I left my clients on top of Mount Everest. They wanted it that way. Truth be told, Kit DesLauriers, her husband, Rob, and their great friend Jimmy Chin barely even noticed when I left. They were busy laughing, crying, taking pictures, hugging, and pointing out the far corners of the world visible at 11 a.m. on October 18, 2006, along with our crack team of nine climbing Sherpas, who'd heroically fixed every inch of the route up from our high camp at the South Col. I'd have preferred to stay and celebrate, too. Except these weren't just any clients. Each of the three was an elite athlete (Jimmy and Kit are both members of The North Face's professional team). And we had a deal: If they climbed to the top strong and responsibly, I'd let them find their own way down...on skis.
Mount Everest is not yet popular with skiers. Go figure. Perhaps it's because one must climb up first. Or the small matter that skiing Everest is life-threatening on the best day. It has been skied before. Among others, a few notable attempts include Japanese speed skier Yuichiro Miura, who in 1970 set his sights on the Lhotse Face, taking off from 26,000 feet at the South Col with a parachute, barely surviving a several-thousand-foot tumble and an Evel Knievellike disregard for fractures. More recently, Slovenian Davo Karnicar is the only person in history to have actually skied continuously from the summit to Base Camp, which he did in less than five hours in 2000. Frenchman Marco Siffredi snowboarded the Great Couloir, on the north side, in 2001, before returning to the mountain and disappearing in the effort to board the Hornbein Couloir in 2002; he was 23.
Kit, 37, the world freeskiing champion in 2004 and 2005, had her eyes on two prizes. No woman had skied Mount Everest, and no person of either gender had yet skied from each of the Seven Summits, the highest points on each continent. Everest was to be Kit's seventh. Rob, 41, was tagging along to film his wife's accomplishment, but with an illustrious career in ultra-steep skiing, he couldn't easily resist the temptation to make his own turns at 29,000 feet. Jimmy, 33, is well known for his mountain photography and had been to Everest's summit in May 2004, so, as a Jackson Hole neighbor of Rob and Kit, he was an obvious choice to get still shots. He meant to do that while skiing himself. Wally Berg, the leader of our expedition, was ably directing these efforts from Base Camp. I was the team's one-way climbing guide.

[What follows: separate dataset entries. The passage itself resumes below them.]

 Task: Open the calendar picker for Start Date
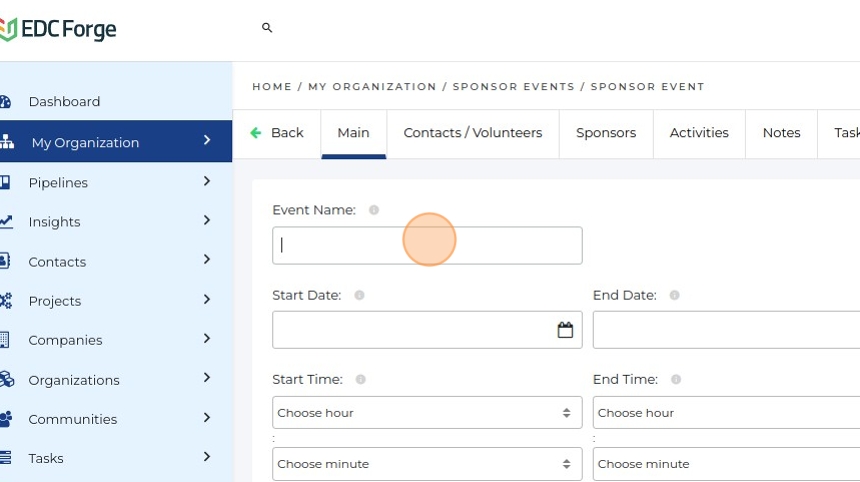565,330
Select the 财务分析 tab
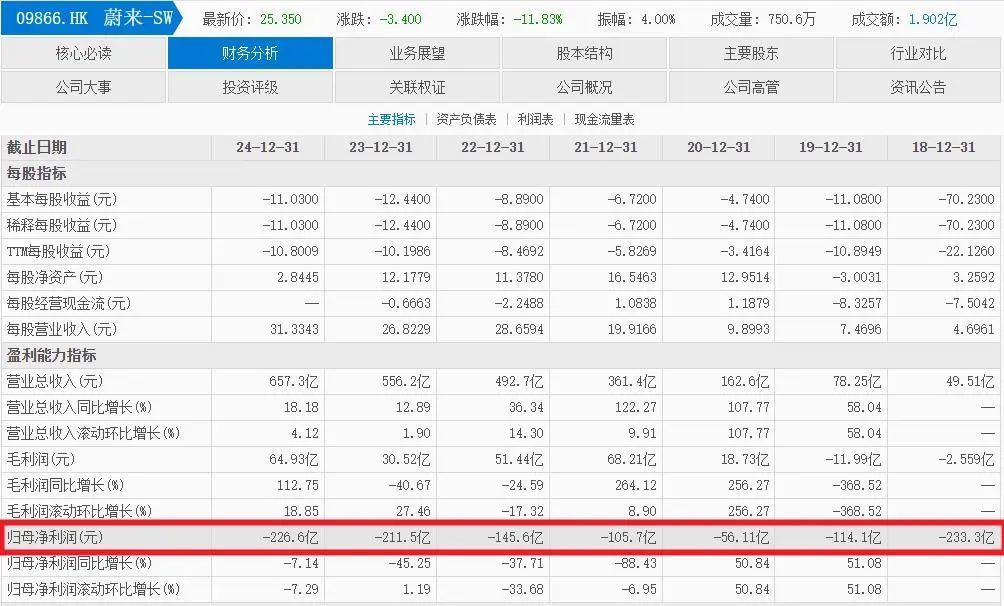Viewport: 1004px width, 606px height. [x=251, y=53]
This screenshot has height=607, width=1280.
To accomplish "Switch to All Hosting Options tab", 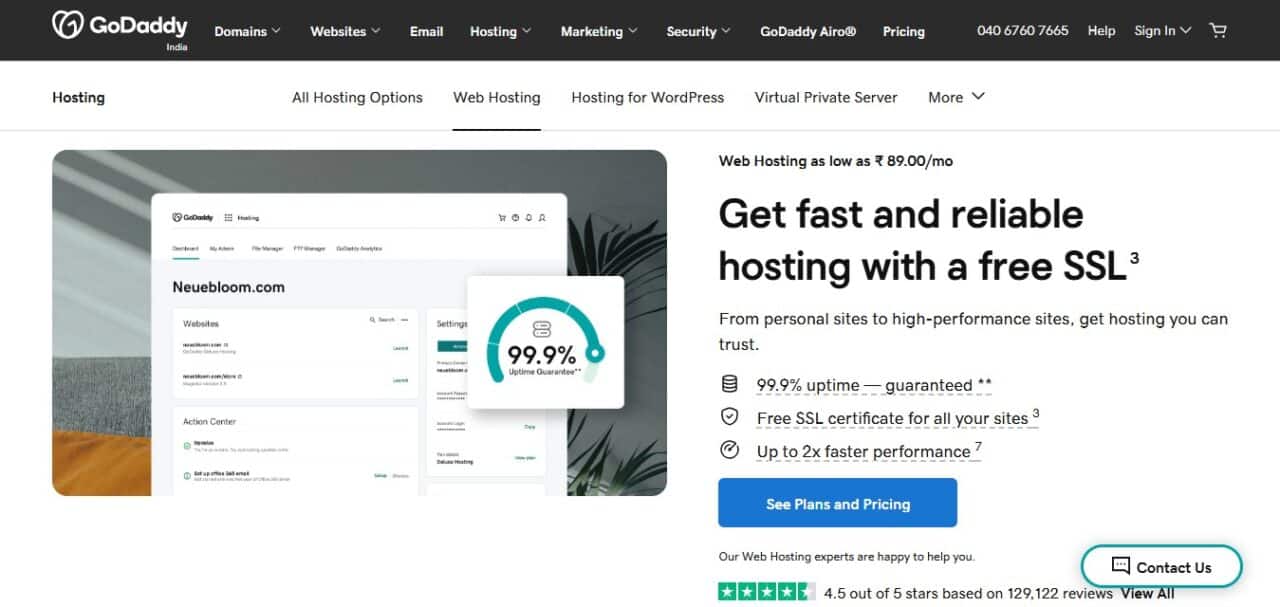I will [357, 97].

Fortuitously, my other job, when not guiding, happens to be ski patrolling, and as I climbed down from the summit toward the Hillary Step, at 28,800 feet, I rationalized that I'd simply switched hats up there on Everest. I would set up a belay anchor and position myself above the Step, then I would declare it "open" terrain for my skiers. We'd agreed that as I got my anchors set, they would ski down to me from the summit. I'd try to make sure they didn't go out of bounds—for instance, into Tibet, three inches to the left and 9,000 vertical feet down the Kangshung Face.
After ten minutes, Kit skidded to a stop just above me. Having descended the summit ridge on skis, she'd already accomplished the feat of skiing from the tops of the Seven Summits. I was impressed, but I was still worried as hell. I didn't know how she, Rob, or Jimmy would manage the next section, the Hillary Step, a 40-foot vertical rock face.

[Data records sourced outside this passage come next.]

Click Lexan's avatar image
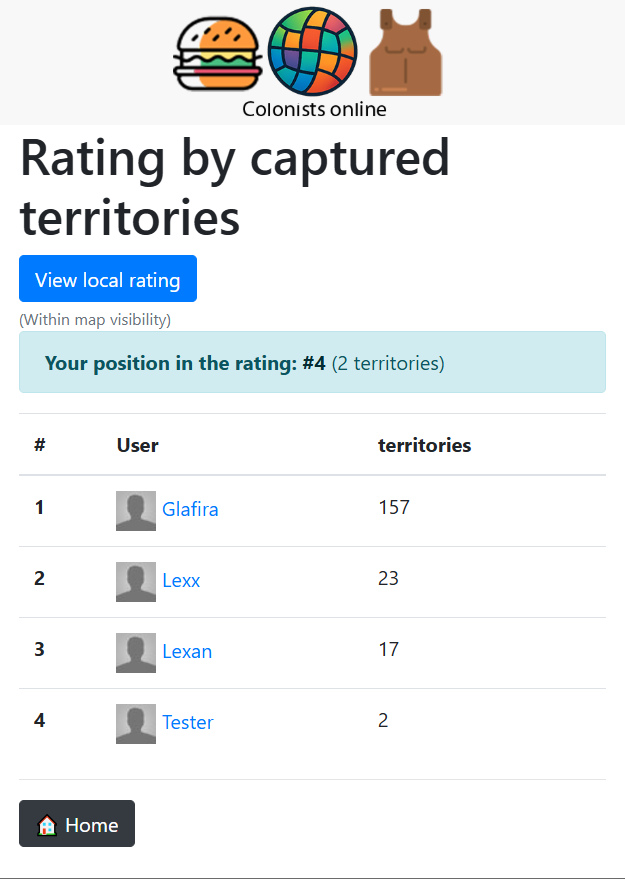 point(136,652)
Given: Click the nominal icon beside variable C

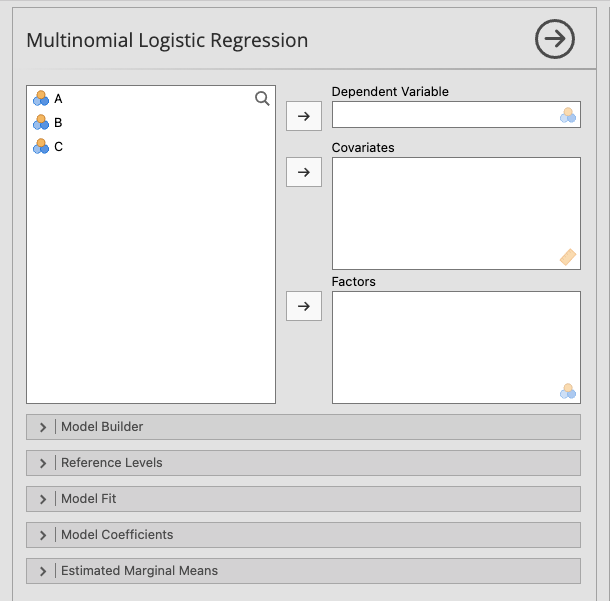Looking at the screenshot, I should tap(41, 146).
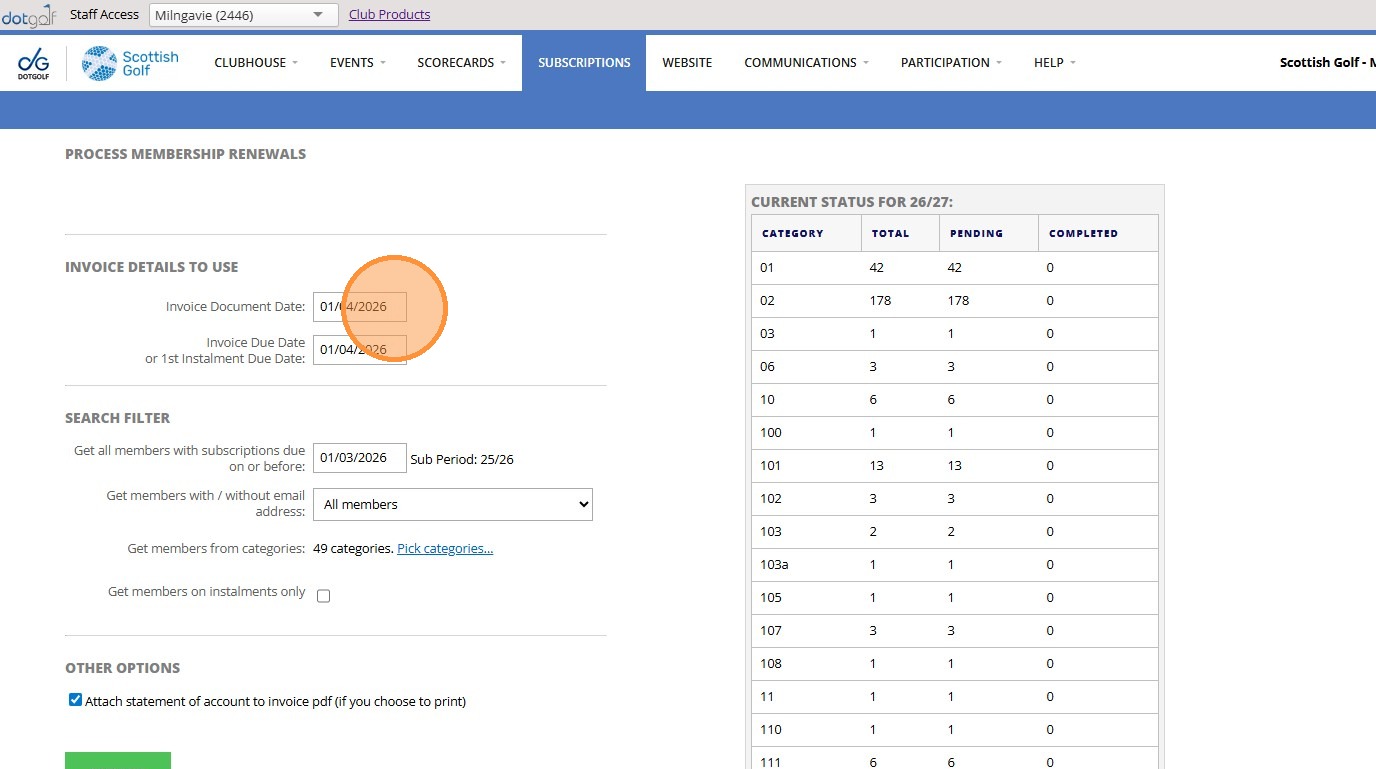Enable 'Get members on instalments only' checkbox
The width and height of the screenshot is (1376, 769).
tap(323, 596)
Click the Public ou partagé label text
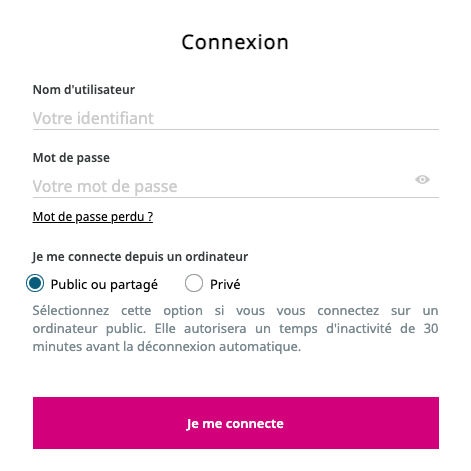This screenshot has width=471, height=471. [x=104, y=284]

Rob showed up a moment later and very confidently tied into my belay line. His intention was to descend and traverse the Step while I safeguarded him from above. There were problems with this plan, aside from the obvious one, which involved the snow's reluctance to hang around on rock faces. Within just a few minutes, Rob was down and around a corner and I had no communication with him.
This wasn't from lack of trying. We had belay signals, rope tugs, radios, and yelling at the top of our lungs as possibilities, but none seemed worth all that much when time dragged on and Rob's weight didn't come off the rope. Kit began to edge down toward the blind corner, and a few members of our Sherpa team made their way down to see what had happened to Rob. He'd made nearly all the very difficult moves needed, but then he'd run out of oxygen, meaning the last of those moves was nearly impossible with skis on. He was stuck.